HOW DEEP IS THE OCEAN

(director/writer: Andrew Walsh; cinematographer: Scott David Lister; editor: Ivan Malekin; music: Michael Mumford; cast: Olivia Fildes (Eleanor Gray), Cris Cochrane (Roy), Adam Rowland (Charlie Frost), Will Weatheritt (Matt), Claire Duncan (Emily), Laura Bellomo (Kylie); Runtime: 79; MPAA Rating: NR; producers: Daniela Ercoli, Dia Taylor; A W Pictures; 2023-Australia)

“Intimate low-budget indie.”

Reviewed by Dennis Schwartz

The Aussie filmmaker Andrew Walsh, known for his short film The Comedian, is the first time feature film director for this intimate low-budget indie. It’s well-acted, sets a bleak mood through its great photography,  and has good location shots. The promising but unfulfilling story is filmed as if a John Cassavetes-like improvised drama about a 20-something woman, Eleanor Gray (Olivia Fildes), who leaves Adelaide and becomes a drifter running from her troubled past and in search of happiness and stability. She arrives in Melbourne with only the clothes on her back.

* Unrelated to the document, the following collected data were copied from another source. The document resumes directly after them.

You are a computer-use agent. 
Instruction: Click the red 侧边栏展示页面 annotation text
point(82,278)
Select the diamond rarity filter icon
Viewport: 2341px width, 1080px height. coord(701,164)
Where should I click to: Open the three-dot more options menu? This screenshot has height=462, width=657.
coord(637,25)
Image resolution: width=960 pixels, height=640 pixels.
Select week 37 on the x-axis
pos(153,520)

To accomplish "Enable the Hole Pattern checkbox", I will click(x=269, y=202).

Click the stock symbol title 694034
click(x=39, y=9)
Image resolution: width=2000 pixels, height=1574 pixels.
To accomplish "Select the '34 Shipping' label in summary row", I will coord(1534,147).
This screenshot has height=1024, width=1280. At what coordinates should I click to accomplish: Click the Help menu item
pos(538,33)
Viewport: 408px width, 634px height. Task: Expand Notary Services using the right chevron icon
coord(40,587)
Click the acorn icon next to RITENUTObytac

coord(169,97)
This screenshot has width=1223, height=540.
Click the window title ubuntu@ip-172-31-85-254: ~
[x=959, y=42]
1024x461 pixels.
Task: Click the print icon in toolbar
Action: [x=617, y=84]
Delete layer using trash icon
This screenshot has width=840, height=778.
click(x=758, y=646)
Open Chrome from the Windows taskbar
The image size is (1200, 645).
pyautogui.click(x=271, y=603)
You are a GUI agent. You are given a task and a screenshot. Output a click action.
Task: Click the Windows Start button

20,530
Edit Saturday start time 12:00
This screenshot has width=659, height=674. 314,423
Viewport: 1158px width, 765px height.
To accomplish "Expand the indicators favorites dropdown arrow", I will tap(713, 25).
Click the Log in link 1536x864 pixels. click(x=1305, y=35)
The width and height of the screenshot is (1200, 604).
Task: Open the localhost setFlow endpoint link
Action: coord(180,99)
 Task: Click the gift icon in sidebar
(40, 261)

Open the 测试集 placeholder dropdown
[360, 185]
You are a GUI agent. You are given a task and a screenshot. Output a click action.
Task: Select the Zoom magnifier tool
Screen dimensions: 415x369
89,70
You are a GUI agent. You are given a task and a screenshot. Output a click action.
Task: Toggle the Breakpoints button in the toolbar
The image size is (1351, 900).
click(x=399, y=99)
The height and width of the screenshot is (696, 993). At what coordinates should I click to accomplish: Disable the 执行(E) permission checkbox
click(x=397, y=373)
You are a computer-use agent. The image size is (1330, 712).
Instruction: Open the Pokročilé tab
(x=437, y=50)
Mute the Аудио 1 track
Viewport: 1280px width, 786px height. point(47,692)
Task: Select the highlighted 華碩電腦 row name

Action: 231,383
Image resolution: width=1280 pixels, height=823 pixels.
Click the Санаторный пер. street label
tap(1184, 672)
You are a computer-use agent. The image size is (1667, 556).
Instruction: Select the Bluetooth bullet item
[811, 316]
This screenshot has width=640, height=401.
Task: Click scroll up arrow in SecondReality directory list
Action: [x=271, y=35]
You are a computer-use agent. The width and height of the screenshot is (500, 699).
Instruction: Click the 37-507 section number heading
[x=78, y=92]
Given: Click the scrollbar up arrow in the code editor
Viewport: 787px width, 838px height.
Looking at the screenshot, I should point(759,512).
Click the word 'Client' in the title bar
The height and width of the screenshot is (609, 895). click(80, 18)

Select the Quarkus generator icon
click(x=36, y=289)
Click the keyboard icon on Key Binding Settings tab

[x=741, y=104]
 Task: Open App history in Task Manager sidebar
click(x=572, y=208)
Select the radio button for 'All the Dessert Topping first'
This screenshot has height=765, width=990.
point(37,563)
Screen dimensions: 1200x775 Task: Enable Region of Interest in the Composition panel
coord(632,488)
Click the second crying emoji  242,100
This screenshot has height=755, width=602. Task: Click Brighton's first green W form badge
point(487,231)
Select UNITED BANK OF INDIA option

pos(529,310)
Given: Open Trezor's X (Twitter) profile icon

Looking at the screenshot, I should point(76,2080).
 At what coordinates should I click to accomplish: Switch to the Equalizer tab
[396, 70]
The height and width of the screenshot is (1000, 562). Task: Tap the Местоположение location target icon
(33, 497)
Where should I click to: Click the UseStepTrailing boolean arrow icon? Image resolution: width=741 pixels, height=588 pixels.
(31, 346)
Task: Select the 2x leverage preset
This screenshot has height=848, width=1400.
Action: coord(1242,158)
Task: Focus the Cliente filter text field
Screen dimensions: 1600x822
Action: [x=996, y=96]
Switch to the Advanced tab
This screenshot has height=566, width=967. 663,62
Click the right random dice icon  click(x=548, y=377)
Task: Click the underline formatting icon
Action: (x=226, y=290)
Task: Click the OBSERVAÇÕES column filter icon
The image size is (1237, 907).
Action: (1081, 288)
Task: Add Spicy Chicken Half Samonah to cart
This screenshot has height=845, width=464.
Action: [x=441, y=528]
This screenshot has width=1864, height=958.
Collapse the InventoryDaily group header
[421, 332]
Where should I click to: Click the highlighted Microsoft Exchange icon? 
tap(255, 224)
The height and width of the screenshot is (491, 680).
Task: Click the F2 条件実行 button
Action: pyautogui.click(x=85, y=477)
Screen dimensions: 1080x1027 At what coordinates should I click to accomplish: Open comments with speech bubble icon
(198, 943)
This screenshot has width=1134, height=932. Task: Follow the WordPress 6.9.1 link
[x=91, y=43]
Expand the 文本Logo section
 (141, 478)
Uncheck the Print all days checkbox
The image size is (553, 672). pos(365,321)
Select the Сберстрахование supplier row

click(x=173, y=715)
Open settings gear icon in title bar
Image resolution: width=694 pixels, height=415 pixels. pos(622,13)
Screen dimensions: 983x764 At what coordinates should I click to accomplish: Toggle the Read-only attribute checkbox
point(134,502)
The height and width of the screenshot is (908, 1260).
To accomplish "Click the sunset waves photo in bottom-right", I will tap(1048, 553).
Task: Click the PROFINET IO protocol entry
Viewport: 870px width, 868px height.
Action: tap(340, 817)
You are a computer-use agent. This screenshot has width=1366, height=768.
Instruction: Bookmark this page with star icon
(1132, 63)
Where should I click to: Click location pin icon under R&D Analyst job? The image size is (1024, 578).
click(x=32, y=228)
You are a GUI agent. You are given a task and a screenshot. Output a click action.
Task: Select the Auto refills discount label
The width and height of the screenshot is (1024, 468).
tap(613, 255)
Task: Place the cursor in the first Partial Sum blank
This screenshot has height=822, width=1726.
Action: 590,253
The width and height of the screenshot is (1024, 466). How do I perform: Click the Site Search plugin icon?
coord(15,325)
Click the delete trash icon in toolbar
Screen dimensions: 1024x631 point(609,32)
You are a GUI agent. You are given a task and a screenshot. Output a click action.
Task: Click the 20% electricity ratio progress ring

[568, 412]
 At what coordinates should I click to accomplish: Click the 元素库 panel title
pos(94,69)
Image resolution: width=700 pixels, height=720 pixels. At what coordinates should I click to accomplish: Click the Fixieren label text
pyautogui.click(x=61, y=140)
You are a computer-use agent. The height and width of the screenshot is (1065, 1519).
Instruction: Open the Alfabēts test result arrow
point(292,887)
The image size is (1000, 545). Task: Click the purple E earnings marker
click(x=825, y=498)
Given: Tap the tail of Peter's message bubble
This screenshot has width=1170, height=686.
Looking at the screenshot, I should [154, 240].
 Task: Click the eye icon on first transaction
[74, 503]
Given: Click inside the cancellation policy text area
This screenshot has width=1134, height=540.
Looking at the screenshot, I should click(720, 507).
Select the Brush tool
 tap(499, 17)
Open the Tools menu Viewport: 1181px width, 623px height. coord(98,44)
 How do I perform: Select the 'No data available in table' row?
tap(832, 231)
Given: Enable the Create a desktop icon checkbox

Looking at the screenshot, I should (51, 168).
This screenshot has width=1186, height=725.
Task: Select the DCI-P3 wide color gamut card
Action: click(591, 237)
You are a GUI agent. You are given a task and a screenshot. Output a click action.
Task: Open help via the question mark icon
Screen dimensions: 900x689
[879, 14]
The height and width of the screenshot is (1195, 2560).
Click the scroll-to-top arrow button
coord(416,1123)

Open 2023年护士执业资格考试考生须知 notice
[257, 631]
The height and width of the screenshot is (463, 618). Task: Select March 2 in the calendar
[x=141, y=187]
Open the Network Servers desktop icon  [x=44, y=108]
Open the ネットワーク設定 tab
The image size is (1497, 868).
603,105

The film chronicles Eleanor’s tale of woe for a year.

The down and out Eleanor shares a room in a seedy boarding house, on the outskirts of town, with the alcoholic landlord Roy (Cris Cochrane). She hooks up with his best friend Charlie (Adam Rowland) and they go to the beach together, but nothing comes from either of these ugly encounters.

Her life is at a dead-end, like the low-paying dead-end jobs she can’t keep and the crude unkempt men she keeps meeting, and the hopeless affair she has with a married man.

The story follows her self-destructive and aimless journey, and of her meeting all sorts of losers and fellow exiles on her way to ending the year by walking into the ocean with her clothes on.

The non-challenging film raises more questions about her life than answers. It never lets me in on why Eleanor is so messed up, or does it give me any reason to root for her to succeed. Nevertheless I found the film at times an interesting depiction of someone continually making bad decisions about how to survive.